- Genre: Comedy drama
- Directed by: Stan Lathan
- Starring: Joe Morton
- Country of origin: United States
- Original language: English
- No. of seasons: 1
- No. of episodes: 28

Production
- Executive producer: Ellis Haizlip
- Running time: 30 minutes

Original release
- Network: PBS
- Release: April 8, 1978

= Watch Your Mouth (TV series) =

1978 American comedy-drama television series

Watch Your Mouth is a 1978 American comedy-drama television series which aired on Public Broadcasting Service (PBS) public television. The series focused upon Mr. Geeter (Joe Morton), a resourceful language skills teacher, and his ethnically diverse group of high schoolers.

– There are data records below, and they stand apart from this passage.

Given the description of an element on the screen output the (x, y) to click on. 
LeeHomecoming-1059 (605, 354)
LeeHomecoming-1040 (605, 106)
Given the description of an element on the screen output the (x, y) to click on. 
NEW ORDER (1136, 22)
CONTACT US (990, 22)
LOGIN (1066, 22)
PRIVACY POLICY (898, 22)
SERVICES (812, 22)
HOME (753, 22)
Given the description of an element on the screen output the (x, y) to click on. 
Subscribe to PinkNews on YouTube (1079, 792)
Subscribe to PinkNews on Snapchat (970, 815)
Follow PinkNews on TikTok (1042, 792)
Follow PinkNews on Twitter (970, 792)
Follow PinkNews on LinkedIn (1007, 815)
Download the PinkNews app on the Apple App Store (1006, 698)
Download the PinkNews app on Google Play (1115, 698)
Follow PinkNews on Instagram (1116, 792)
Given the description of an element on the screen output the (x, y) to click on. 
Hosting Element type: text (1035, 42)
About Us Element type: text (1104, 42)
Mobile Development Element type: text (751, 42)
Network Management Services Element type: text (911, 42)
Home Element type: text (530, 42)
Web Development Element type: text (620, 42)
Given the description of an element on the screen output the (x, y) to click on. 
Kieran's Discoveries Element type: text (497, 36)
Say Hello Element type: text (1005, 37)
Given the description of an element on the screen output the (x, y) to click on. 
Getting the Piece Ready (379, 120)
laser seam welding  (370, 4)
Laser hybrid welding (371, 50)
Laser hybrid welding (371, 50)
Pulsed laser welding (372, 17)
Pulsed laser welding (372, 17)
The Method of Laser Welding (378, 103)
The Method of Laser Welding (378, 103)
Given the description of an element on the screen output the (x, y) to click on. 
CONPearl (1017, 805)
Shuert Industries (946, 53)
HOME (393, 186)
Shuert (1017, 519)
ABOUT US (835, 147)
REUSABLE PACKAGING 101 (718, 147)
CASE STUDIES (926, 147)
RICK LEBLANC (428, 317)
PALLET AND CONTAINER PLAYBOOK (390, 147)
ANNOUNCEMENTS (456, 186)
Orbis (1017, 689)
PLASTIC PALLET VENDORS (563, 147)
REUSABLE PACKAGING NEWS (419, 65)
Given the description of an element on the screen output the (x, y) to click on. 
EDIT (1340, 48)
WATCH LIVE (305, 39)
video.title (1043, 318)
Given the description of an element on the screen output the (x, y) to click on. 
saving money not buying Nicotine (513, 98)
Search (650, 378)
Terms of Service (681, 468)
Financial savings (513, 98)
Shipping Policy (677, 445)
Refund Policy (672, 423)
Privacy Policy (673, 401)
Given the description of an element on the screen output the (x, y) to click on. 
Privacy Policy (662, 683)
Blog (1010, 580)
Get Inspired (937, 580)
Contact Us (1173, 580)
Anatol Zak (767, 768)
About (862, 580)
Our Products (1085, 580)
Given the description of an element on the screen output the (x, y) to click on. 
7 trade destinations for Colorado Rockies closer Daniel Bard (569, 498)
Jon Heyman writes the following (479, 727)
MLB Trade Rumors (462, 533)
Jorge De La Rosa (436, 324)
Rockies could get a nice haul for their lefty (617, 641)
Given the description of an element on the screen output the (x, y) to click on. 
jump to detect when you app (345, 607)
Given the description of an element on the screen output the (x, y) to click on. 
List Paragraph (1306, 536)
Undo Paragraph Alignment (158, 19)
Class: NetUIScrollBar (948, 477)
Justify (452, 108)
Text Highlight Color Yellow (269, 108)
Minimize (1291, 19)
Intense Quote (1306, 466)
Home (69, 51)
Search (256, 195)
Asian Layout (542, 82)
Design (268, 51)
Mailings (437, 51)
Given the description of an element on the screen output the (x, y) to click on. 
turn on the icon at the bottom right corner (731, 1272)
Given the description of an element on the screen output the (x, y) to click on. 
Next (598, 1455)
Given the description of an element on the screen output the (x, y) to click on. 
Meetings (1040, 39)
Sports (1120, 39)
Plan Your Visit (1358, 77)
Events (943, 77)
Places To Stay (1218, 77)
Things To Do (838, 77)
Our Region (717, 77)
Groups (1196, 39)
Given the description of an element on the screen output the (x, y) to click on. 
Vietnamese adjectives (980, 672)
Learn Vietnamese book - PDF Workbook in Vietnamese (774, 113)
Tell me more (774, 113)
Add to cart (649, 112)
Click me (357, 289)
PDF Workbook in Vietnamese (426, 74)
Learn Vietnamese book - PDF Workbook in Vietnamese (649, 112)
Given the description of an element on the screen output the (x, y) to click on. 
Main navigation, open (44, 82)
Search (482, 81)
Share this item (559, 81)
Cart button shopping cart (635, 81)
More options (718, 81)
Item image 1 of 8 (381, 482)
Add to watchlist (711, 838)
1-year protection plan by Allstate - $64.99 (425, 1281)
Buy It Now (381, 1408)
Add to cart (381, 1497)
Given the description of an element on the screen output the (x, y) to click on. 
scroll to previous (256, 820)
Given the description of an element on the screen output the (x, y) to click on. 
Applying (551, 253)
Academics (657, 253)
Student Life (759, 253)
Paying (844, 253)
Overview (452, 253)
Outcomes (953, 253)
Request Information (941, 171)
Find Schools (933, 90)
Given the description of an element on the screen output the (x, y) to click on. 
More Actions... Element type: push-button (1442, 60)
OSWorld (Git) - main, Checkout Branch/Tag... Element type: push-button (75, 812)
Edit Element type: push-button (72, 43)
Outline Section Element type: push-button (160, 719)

All of the episodes were aired in the New York City metro area, but for various reasons only ten episodes were aired nationally.

==Cast==
The cast included:
- Joe Morton as Mr. Geeter
- George Campbell as Melvin
- Luis Figueroa as Raoul
- Joanna Glushak as Bonnie
- Glen Harris as Franklin
- Ginny Ortiz as Carmen
- Lionel Pina as Carlos
- Jody Price as Mary
- Robert Rush as Bobby

==Reaction==
Dissatisfied with the quality of the production, PBS initially planned to not air the series at all. According to Ron Devillier, who served as director of programming administration at the time, PBS later decided that the series was "important and that we should run something." The network decided to air ten episodes on the national network.